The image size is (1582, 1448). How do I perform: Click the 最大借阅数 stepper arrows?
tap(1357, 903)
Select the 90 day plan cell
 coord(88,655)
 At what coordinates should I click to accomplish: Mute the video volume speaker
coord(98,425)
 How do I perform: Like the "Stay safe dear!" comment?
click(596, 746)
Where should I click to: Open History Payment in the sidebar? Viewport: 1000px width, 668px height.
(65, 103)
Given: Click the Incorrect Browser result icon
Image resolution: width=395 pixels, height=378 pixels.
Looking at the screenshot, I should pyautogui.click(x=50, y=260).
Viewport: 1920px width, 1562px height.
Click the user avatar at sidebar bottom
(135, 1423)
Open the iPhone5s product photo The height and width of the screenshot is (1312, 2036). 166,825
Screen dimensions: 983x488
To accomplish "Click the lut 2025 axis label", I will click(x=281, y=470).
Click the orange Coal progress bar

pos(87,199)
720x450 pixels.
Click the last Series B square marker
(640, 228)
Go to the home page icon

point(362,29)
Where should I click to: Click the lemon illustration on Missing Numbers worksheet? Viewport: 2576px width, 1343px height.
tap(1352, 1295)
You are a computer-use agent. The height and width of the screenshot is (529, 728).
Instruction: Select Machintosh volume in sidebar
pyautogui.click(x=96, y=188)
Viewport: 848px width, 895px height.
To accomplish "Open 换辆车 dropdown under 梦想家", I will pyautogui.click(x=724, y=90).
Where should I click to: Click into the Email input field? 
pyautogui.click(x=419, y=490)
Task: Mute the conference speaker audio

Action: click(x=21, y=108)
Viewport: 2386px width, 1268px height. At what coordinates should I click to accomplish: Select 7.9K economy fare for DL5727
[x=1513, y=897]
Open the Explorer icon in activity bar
--------
Output the lines above as a JSON list of strings, one string per line, with blank lines omitted.

> Output below
[
  "The image size is (1582, 1448). How do I perform: Click the 最大借阅数 stepper arrows?",
  "tap(1357, 903)",
  "Select the 90 day plan cell",
  " coord(88,655)",
  " At what coordinates should I click to accomplish: Mute the video volume speaker",
  "coord(98,425)",
  " How do I perform: Like the \"Stay safe dear!\" comment?",
  "click(596, 746)",
  "Where should I click to: Open History Payment in the sidebar? Viewport: 1000px width, 668px height.",
  "(65, 103)",
  "Given: Click the Incorrect Browser result icon",
  "Image resolution: width=395 pixels, height=378 pixels.",
  "Looking at the screenshot, I should pyautogui.click(x=50, y=260).",
  "Viewport: 1920px width, 1562px height.",
  "Click the user avatar at sidebar bottom",
  "(135, 1423)",
  "Open the iPhone5s product photo The height and width of the screenshot is (1312, 2036). 166,825",
  "Screen dimensions: 983x488",
  "To accomplish \"Click the lut 2025 axis label\", I will click(x=281, y=470).",
  "Click the orange Coal progress bar",
  "pos(87,199)",
  "720x450 pixels.",
  "Click the last Series B square marker",
  "(640, 228)",
  "Go to the home page icon",
  "point(362,29)",
  "Where should I click to: Click the lemon illustration on Missing Numbers worksheet? Viewport: 2576px width, 1343px height.",
  "tap(1352, 1295)",
  "You are a computer-use agent. The height and width of the screenshot is (529, 728).",
  "Instruction: Select Machintosh volume in sidebar",
  "pyautogui.click(x=96, y=188)",
  "Viewport: 848px width, 895px height.",
  "To accomplish \"Open 换辆车 dropdown under 梦想家\", I will pyautogui.click(x=724, y=90).",
  "Where should I click to: Click into the Email input field? ",
  "pyautogui.click(x=419, y=490)",
  "Task: Mute the conference speaker audio",
  "Action: click(x=21, y=108)",
  "Viewport: 2386px width, 1268px height. At what coordinates should I click to accomplish: Select 7.9K economy fare for DL5727",
  "[x=1513, y=897]",
  "Open the Explorer icon in activity bar"
]